Oh no, I would not say 'against' Dionysian experience, not at all. As I said I reviewed ER Dodds' introduction to the Bacchae of Euripedes and Richard Lattimore's introduction to his translation of the play to remind myself of what -- if this can even be defined -- Dionysus
is. So the fair statement is to note, and be honest in stating, that there are some things about Life that simply are. They cannot be repressed
ultimately. They will always resurge. A simple, intelligible metaphor is to visualize the powerful life-sap coursing through a tree. Or the image of when a tree is cut and the saplings sprout again, indomitably. There you have it! The old gods will never go away because what they are, are processes that are part-and-parcel of Life and lived experience. Be that Dionysian ecstasy of all that Aphrodite connotes -- this is the core of Life itself.
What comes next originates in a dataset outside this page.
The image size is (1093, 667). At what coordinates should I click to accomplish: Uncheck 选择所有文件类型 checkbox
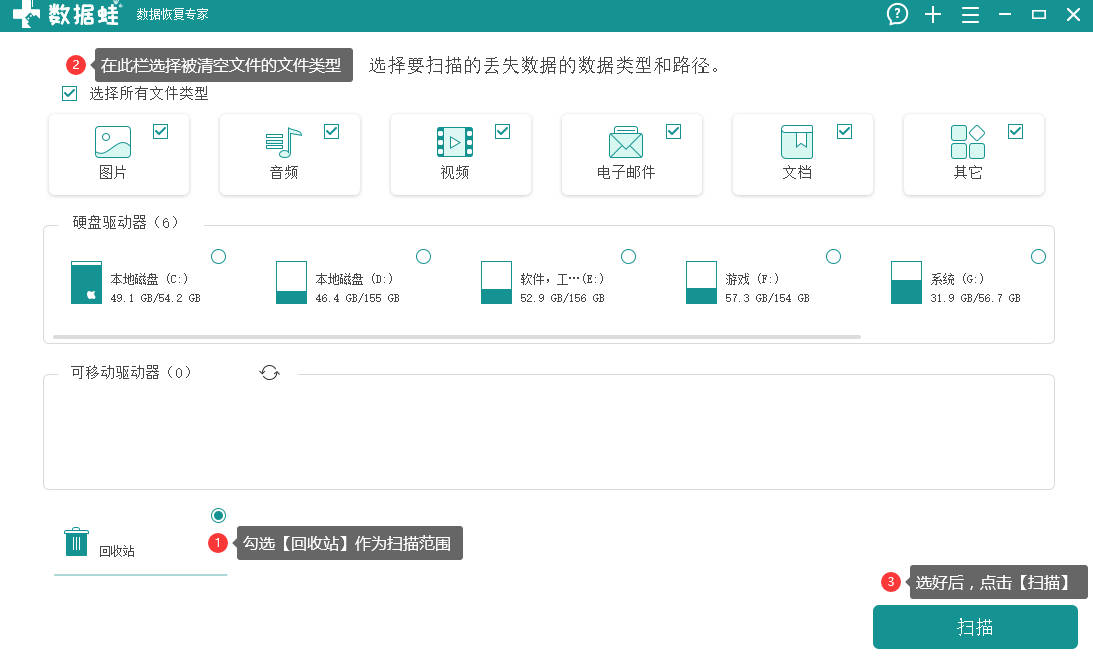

So the problem with Christianity, and one of the reasons that people are in rebellion against it ("an insurrection against God beginning in the 18th century" as one writer put it) is related to this. You see people want to live. Not in some future realm but presently, in their bodies and in the fullness of life's experience. They will sacrifice everything for one drop of exalted love (Aphrodite) and the same for some mere moments where they really feel alive and vibrant with life's sap. It will never be possible to put a damper on this. Those who think they can, and here I'd mention the unfortunate victim of Dionysus in
The Bacchae, Pentheus, will be possessed and destroyed by what they repress. Which is to say cannot acknowledge about themselves. Pentheus became a victim of the god, was fully possessed, and then devoured. It is a useful metaphor to examine present and ongoing cultural processes (and I speak mostly of American culture). It is a difficult but nonetheless and interesting conversation: America is in the midst of a
possession. It is all hitting the wall. It is profoundly psychological and psychic. But no one seems capable to really see it and fairly and accurately describe what is going on. Disunity, necessarily, manifests itself. Those 'lacks of agreement' I mentioned to RC. People seem to be 'melting down'. They do not seem even to know what is happening in themselves. And then as we all know
war looms. And it has broken out in Ukraine and may indeed spread.
But the curious thing is that there will, just as well and just as likely, always be swings between the Dionysian adventure that breaks boundaries and social conventions, and the Apollonian self-recovery (to use your dichotomy) that enforces a 'return' to conventional positions. What in all of this are The Culture Wars? These are the things that must be thought-through.
(What is needed politically and economically in Colombia and most of Latin America is, indeed, economic development and access to education for the impoverished classes. I thought that things were at least improving generally here . . . but the pandemic set things back. But this ia another topic altogether.)